<strong>SCARY STUFF: </strong> A mourner blows on incense at a vigil for Andres Sanchez, who died after ingesting N-Bomb (below).
Michael Stout

Late in the afternoon on November 11, with school out for Veterans Day, a UCSB student in Isla Vista took what his friends said was LSD for the first time. As he wandered along Del Playa Drive, one of those friends worried for his safety and followed him. When he headed toward the cliffs, she tried to pull him back. But he broke from her grasp, walked to the edge, and jumped with his arms straight out in front of him. He landed on his chest and head 40 feet below. Paramedics found the 20-year-old bleeding from the mouth and trying to stand up. Sheriff’s deputies had to hold him down so he wouldn’t hurt himself any further.

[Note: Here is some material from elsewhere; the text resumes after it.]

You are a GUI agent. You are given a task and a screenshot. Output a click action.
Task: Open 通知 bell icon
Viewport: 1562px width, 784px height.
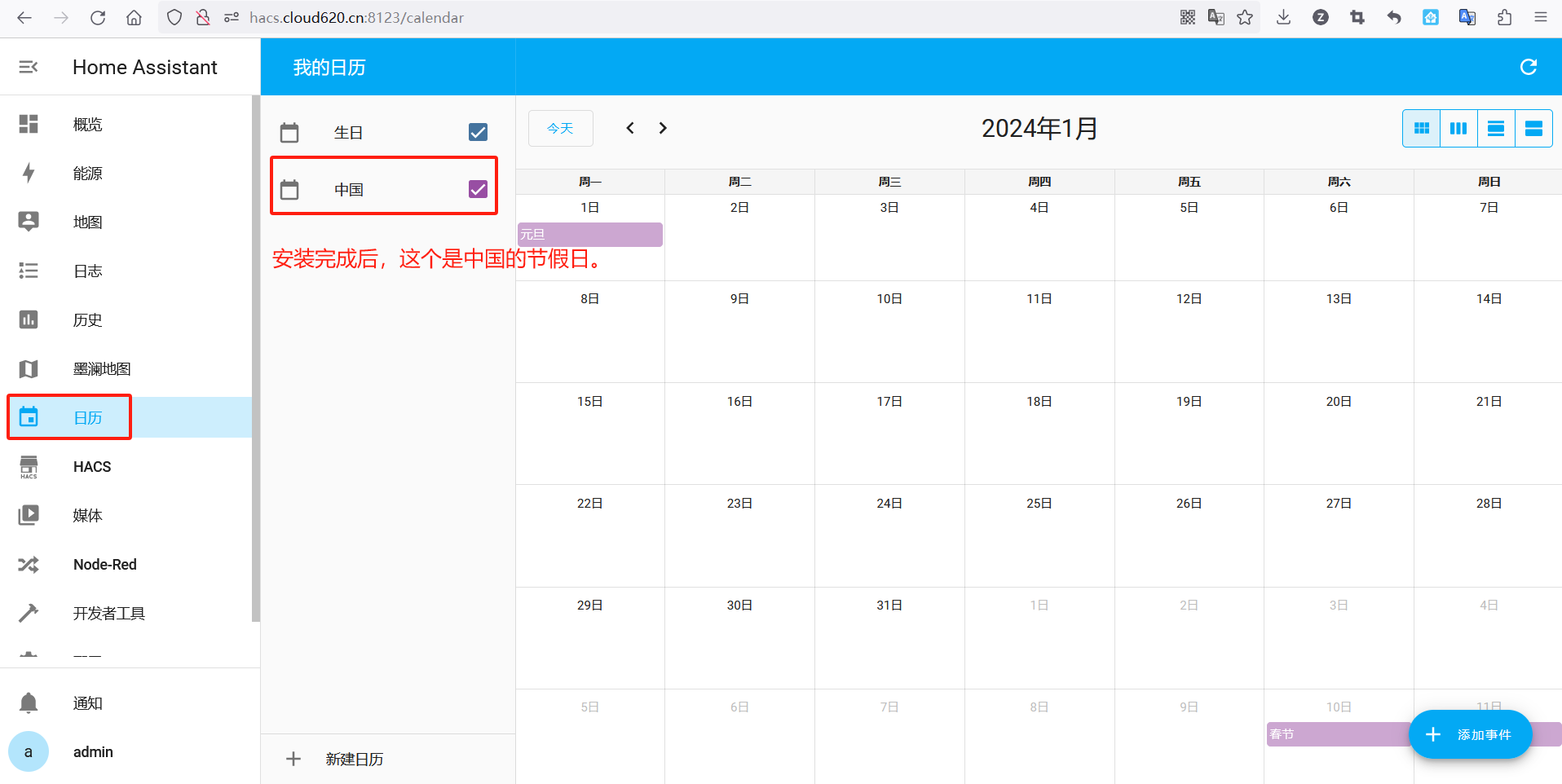pyautogui.click(x=29, y=703)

The next day, UCSB medical director Dr. Mary Ferris issued a rare Health Alert to all students about an increase in specific “dangerous LSD-like drugs” in I.V. and on campus. These synthetic hallucinogens ​— ​referred to as “N-Bomb,” “Flakka,” and “bath salts” ​— ​are often sold as substitutes for LSD or mescaline, Ferris said, but are much more powerful and unpredictable. They can cause a condition called “excited delirium,” where the user experiences hyperstimulation and paranoia, which sometimes leads to violent aggression and self-injury, she said.

Four days after Ferris’s warning, Sheriff’s officials released the toxicology report in the October 11 death of 19-year-old UCSB student Andres Sanchez. He had taken N-Bomb and ketamine (an anesthetic with strong hallucinogenic properties) before he punched through a window in his apartment and bled to death from a deep cut in his arm, the report states. Witnesses that night said a psychotic Sanchez ran through Isla Vista’s streets, yelling gibberish, and that he was completely uncontrollable as they attempted to help him. One witness claimed he tried to have sex with her as she and her roommates waited by his side for an ambulance.

Santa Barbara authorities say the recent increase in synthetic-drug use in I.V. and around the county ​— ​especially among college-aged students this fall ​— ​follows a troubling nationwide trend. The local uptick hasn’t been dramatic, Sheriff’s Office spokesperson Kelly Hoover said, but certainly notable. Generally found as powders, liquids, soaked into blotter paper, or laced onto something edible, the illegal and addictive designer drugs act on serotonin receptors in the brain. They’re often more amphetamine-like compared to other hallucinogens, and the highs can last just a few hours or linger for several days.

N-Bomb
Courtesy Photo

“These new drugs have produced much more serious and irreversible effects that are shocking in their potential lethality,” Ferris explained in a later interview. Seizures, heart stoppage, kidney failure, and temperatures of 105-106 degrees have been reported in some cases. N-Bomb, which gets its name from its chemical tag of 25I-NBOMe, and which is sometimes also called “25I” on the streets, is especially unsafe, she said. It’s super potent in even “tiny microgram amounts,” so ingestion can easily lead to an overdose. It was discovered by a German PhD candidate in 2003 and made illegal in the U.S. in 2013.

Flakka is produced from a compound known as alpha-PVP, synthetically derived from the drug cathinone. The source of cathinone is the khat plant, which grows in parts of the Middle East and Somalia. It was labeled a Schedule 1 drug by the U.S. DEA in early 2014. Bath salts refer to the overall family of emerging drugs that contain one or more chemicals related to cathinone.

Sergeant Dan McGrew with the Santa Barbara Police Department said he and other narcotics officers don’t come across the drugs within city limits too often. Heroin and meth remain much more common, he said. But the encounters they have had are certainly memorable, he explained. Just the other day, McGrew assisted a patrol officer who had been called by a man who said his college-aged son had taken some kind of hallucinogen and was trying to walk into traffic. McGrew said it took four people to pin the guy down. “He was literally out of his mind,” he said.